One of the saddest things about hip hop is that violence still sells. The rapper Plies is a perfect example. In case you don’t know about Plies, he is the really short brother who looks like he’s out of a 1920s minstrel show: gold chains on his neck, with a grill across his teeth and tattoos all over his entire body. He prides himself on being a “goon,” even though Jamie Foxx claims that he’s not quite as bold as he pretends to be. To make matters worse, I have reason to believe that Plies is actually educated (he spent some time on a college campus), which is a tragedy within itself. It’s one thing to be ignorant because you don’t know any better; it’s another thing when a smart brother pretends to be stupid.

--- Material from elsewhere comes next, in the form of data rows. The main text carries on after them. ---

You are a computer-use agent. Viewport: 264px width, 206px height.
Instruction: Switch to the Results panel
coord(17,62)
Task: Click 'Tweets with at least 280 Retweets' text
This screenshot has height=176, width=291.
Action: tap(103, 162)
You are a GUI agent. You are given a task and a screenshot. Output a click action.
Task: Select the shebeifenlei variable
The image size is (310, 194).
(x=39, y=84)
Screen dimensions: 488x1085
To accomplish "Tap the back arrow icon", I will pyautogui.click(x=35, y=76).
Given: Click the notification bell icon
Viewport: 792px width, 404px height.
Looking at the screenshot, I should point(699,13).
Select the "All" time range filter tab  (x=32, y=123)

In 2006, no one knew anything about Plies. He’d not been out that long and he didn’t have many hits. But one incident put him on the map. During a concert in 2006, reports allege that after Plies turned off his microphone, a fight ensued and some people got shot.

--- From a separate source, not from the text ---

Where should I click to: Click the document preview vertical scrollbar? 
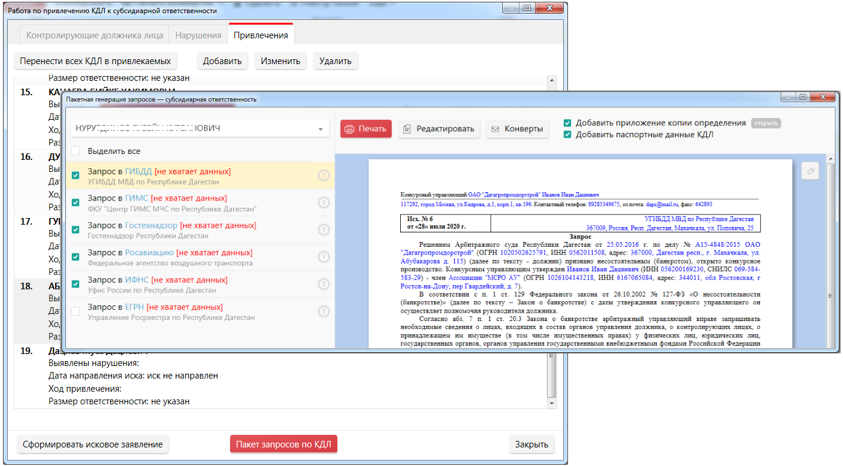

Tory Denard Carnegie and Ronnell Lawrence Lavatte, two of Washington’s security guards, pulled out guns and began to use them. Billy Dee Williams, Michael Lamar Daymon, Edwin Devasco Faircloth, Steve Ruben Jean-Jacques and Dorian Shannel Johnson were all victims of the shooting, being hit in various parts of their bodies. Along with their attorney, Christopher Chestnut out of Florida, the group is suing Plies, whose real name is Algernod Lanier Washington (That’s quite a name for a “goon,” don’t you think? Sort of like Robbie Van Winkle and Marshall Mathers).

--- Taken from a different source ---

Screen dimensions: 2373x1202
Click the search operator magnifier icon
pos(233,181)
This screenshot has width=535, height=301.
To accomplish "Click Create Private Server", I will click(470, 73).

Plies pleaded no contest to possession of a concealed firearm and didn’t serve any time in prison. It’s interesting how the big guy always gets out of trouble, while the entourage takes the heat and packs it too. According to court documents, both of the security guards pleaded no contest to criminal charges and were sent to prison. Chestnut, the group’s attorney, alleges that Plies is also liable for the activities of his entourage, and that his record label and night club should be liable as well. Chestnut further argues that Plies should have known that guns were not allowed in the club and that his employees had them.
The point in talking about this case, which is still in court and was filed last year, is to notice how the shooting boosted Plies and his “rep” in the hip hop industry. According to those familiar with the case, Plies signed a new record deal and gained a great deal of popularity after the shooting. I find it a bit odd that real life violence can strengthen the fantasized persona that many rappers seem to embrace. The idea that black male incarceration and murder has been marketed to corporate America should probably concern all of us.
I don’t hate Plies, even when I make fun of him. In fact, his song, “Plenty Money,” is one of the nicer songs I’ve heard all year. But in this song, Plies sticks to his job of playing on all of the negative stereotypes of black men, consisting of murder, prison and financial irresponsibility. I am hopeful that perhaps one day, Plies and other artists who’ve gone to school and become intelligent human beings can stop being afraid of being smart. By being ignorant and violent in your behavior, you’re not representing what black men are all about.